(WHAT THE TASK ASKS)
The reply to the records below should contain exactly the lines from the line with "Given: Select the LEAGUE column header" through the line with "You are a computer-use agent. 800x1143", and nothing besides.

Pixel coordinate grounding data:
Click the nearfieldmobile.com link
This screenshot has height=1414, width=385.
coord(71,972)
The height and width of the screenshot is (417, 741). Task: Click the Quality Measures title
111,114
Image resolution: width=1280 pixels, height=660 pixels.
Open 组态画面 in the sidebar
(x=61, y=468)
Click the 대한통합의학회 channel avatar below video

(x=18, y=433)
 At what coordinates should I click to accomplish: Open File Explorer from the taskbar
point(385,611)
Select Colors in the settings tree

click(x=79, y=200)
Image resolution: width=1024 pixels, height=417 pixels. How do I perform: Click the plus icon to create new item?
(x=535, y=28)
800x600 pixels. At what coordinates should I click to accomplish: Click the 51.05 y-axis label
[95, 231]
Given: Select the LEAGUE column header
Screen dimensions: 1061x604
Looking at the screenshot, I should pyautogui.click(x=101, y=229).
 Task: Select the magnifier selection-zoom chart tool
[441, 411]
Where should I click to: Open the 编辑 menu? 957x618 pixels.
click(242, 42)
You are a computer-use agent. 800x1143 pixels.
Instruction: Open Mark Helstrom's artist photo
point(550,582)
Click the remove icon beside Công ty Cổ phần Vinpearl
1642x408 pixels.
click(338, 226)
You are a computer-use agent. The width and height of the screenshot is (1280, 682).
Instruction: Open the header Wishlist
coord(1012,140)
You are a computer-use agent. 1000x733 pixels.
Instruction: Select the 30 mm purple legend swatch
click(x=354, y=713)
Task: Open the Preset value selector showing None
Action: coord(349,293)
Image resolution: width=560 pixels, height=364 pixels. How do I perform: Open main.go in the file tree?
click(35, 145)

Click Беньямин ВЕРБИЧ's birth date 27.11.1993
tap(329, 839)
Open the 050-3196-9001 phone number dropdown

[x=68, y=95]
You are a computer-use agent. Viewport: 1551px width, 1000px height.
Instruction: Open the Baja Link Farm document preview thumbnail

(EXPECTED ANSWER)
Given: Select the LEAGUE column header
Screen dimensions: 1061x604
Looking at the screenshot, I should pyautogui.click(x=101, y=229).
 Task: Select the magnifier selection-zoom chart tool
[441, 411]
Where should I click to: Open the 编辑 menu? 957x618 pixels.
click(242, 42)
You are a computer-use agent. 800x1143 pixels.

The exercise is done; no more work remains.